Item-finding records:
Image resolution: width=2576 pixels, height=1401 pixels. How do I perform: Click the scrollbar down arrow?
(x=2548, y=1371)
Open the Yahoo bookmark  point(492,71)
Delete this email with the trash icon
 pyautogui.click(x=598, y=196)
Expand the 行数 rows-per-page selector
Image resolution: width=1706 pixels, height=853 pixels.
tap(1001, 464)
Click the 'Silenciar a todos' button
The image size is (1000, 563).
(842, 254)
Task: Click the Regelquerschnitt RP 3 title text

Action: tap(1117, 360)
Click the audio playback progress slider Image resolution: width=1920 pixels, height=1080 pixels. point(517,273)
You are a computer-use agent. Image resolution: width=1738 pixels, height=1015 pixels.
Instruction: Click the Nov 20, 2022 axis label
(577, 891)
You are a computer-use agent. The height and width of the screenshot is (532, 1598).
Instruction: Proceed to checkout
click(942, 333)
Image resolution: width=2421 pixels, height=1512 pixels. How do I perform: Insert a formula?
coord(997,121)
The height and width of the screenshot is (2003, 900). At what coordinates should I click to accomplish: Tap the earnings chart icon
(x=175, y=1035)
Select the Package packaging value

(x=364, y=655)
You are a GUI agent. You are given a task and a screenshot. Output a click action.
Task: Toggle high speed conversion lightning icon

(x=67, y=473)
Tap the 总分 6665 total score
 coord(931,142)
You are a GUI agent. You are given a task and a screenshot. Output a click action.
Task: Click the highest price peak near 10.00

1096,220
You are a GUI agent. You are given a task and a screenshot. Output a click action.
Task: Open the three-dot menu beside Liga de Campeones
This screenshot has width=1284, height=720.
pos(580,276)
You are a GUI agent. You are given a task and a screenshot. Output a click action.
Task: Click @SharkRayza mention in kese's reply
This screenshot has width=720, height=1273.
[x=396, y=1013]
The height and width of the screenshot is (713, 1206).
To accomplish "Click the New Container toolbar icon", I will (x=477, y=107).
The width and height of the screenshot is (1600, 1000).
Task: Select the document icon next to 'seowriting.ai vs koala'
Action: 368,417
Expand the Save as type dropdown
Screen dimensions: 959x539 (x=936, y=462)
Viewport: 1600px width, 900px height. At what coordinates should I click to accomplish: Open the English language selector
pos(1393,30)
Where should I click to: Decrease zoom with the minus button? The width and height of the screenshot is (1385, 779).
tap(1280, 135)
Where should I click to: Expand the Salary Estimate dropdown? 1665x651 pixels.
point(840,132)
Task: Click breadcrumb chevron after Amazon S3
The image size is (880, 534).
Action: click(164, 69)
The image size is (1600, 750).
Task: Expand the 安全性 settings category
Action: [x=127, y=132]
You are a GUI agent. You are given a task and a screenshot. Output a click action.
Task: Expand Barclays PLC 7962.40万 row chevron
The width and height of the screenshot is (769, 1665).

*Problem details*
Update the lines above by replacing every "GUI agent" with "interface agent", and leave everything else unchanged.

*Full response*
Image resolution: width=2576 pixels, height=1401 pixels. How do I perform: Click the scrollbar down arrow?
(x=2548, y=1371)
Open the Yahoo bookmark  point(492,71)
Delete this email with the trash icon
 pyautogui.click(x=598, y=196)
Expand the 行数 rows-per-page selector
Image resolution: width=1706 pixels, height=853 pixels.
tap(1001, 464)
Click the 'Silenciar a todos' button
The image size is (1000, 563).
(842, 254)
Task: Click the Regelquerschnitt RP 3 title text

Action: tap(1117, 360)
Click the audio playback progress slider Image resolution: width=1920 pixels, height=1080 pixels. point(517,273)
You are a computer-use agent. Image resolution: width=1738 pixels, height=1015 pixels.
Instruction: Click the Nov 20, 2022 axis label
(577, 891)
You are a computer-use agent. The height and width of the screenshot is (532, 1598).
Instruction: Proceed to checkout
click(942, 333)
Image resolution: width=2421 pixels, height=1512 pixels. How do I perform: Insert a formula?
coord(997,121)
The height and width of the screenshot is (2003, 900). At what coordinates should I click to accomplish: Tap the earnings chart icon
(x=175, y=1035)
Select the Package packaging value

(x=364, y=655)
You are a interface agent. You are given a task and a screenshot. Output a click action.
Task: Toggle high speed conversion lightning icon

(x=67, y=473)
Tap the 总分 6665 total score
 coord(931,142)
You are a interface agent. You are given a task and a screenshot. Output a click action.
Task: Click the highest price peak near 10.00

1096,220
You are a interface agent. You are given a task and a screenshot. Output a click action.
Task: Open the three-dot menu beside Liga de Campeones
This screenshot has width=1284, height=720.
pos(580,276)
You are a interface agent. You are given a task and a screenshot. Output a click action.
Task: Click @SharkRayza mention in kese's reply
This screenshot has width=720, height=1273.
[x=396, y=1013]
The height and width of the screenshot is (713, 1206).
To accomplish "Click the New Container toolbar icon", I will (x=477, y=107).
The width and height of the screenshot is (1600, 1000).
Task: Select the document icon next to 'seowriting.ai vs koala'
Action: 368,417
Expand the Save as type dropdown
Screen dimensions: 959x539 (x=936, y=462)
Viewport: 1600px width, 900px height. At what coordinates should I click to accomplish: Open the English language selector
pos(1393,30)
Where should I click to: Decrease zoom with the minus button? The width and height of the screenshot is (1385, 779).
tap(1280, 135)
Where should I click to: Expand the Salary Estimate dropdown? 1665x651 pixels.
point(840,132)
Task: Click breadcrumb chevron after Amazon S3
The image size is (880, 534).
Action: click(164, 69)
The image size is (1600, 750).
Task: Expand the 安全性 settings category
Action: [x=127, y=132]
You are a interface agent. You are given a task and a screenshot. Output a click action.
Task: Expand Barclays PLC 7962.40万 row chevron
The width and height of the screenshot is (769, 1665).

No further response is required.